**Challenge**. Reproduce the records below verbatim, line by line, leaving out the pictures.

--*--

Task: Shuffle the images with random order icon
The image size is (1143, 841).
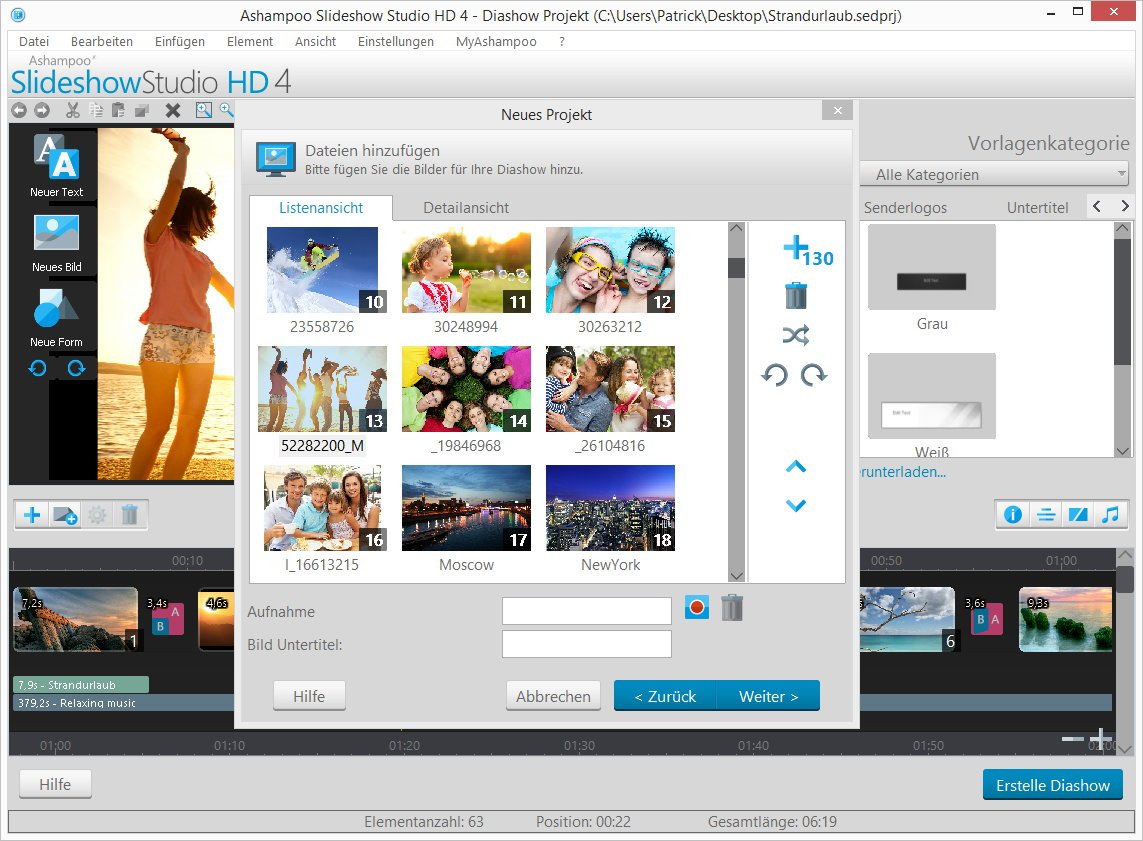Action: pyautogui.click(x=796, y=336)
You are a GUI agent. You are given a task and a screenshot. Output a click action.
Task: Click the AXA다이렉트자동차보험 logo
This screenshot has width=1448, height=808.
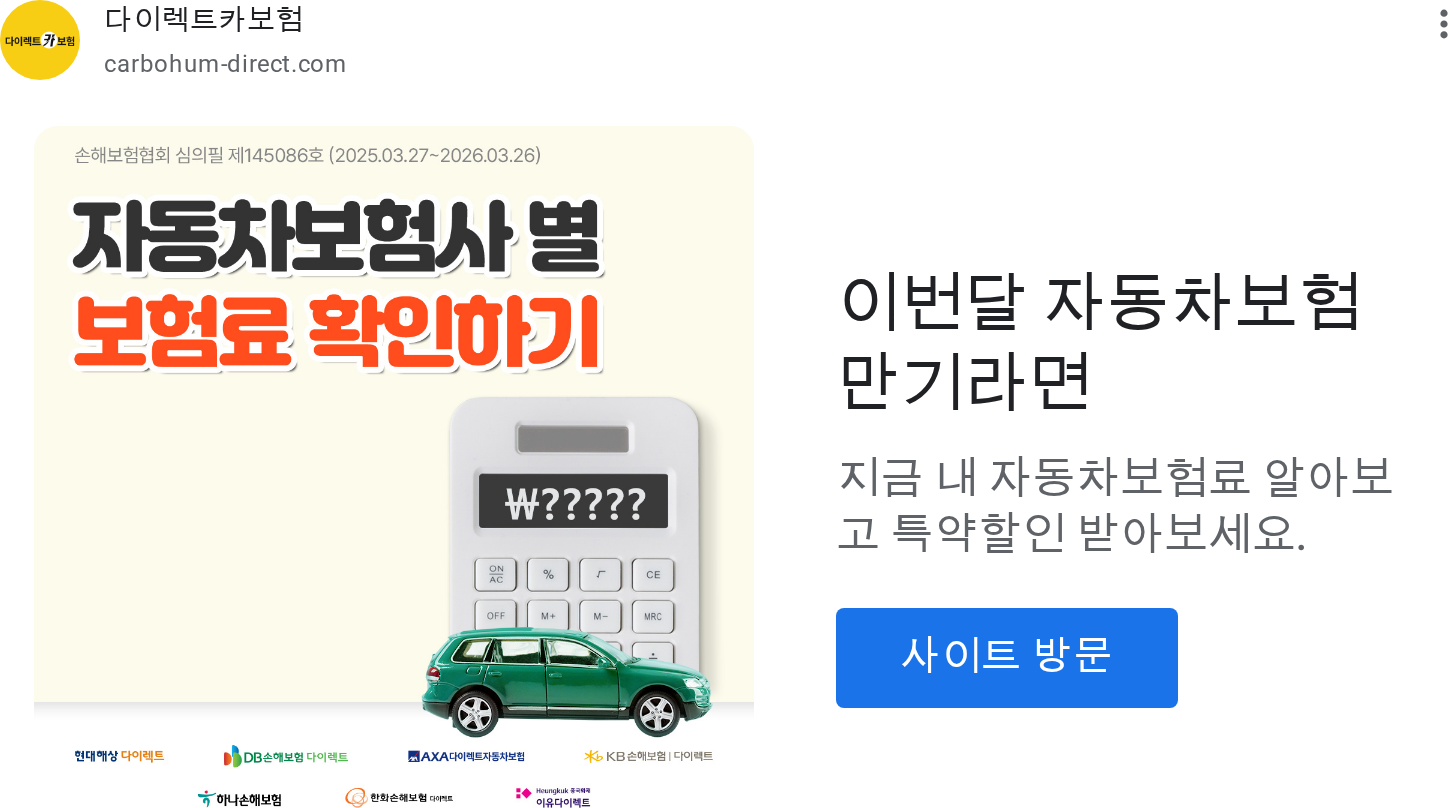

--*--

**Full response**.
Task: Shuffle the images with random order icon
The image size is (1143, 841).
Action: pyautogui.click(x=796, y=336)
You are a GUI agent. You are given a task and a screenshot. Output a click action.
Task: Click the AXA다이렉트자동차보험 logo
This screenshot has width=1448, height=808.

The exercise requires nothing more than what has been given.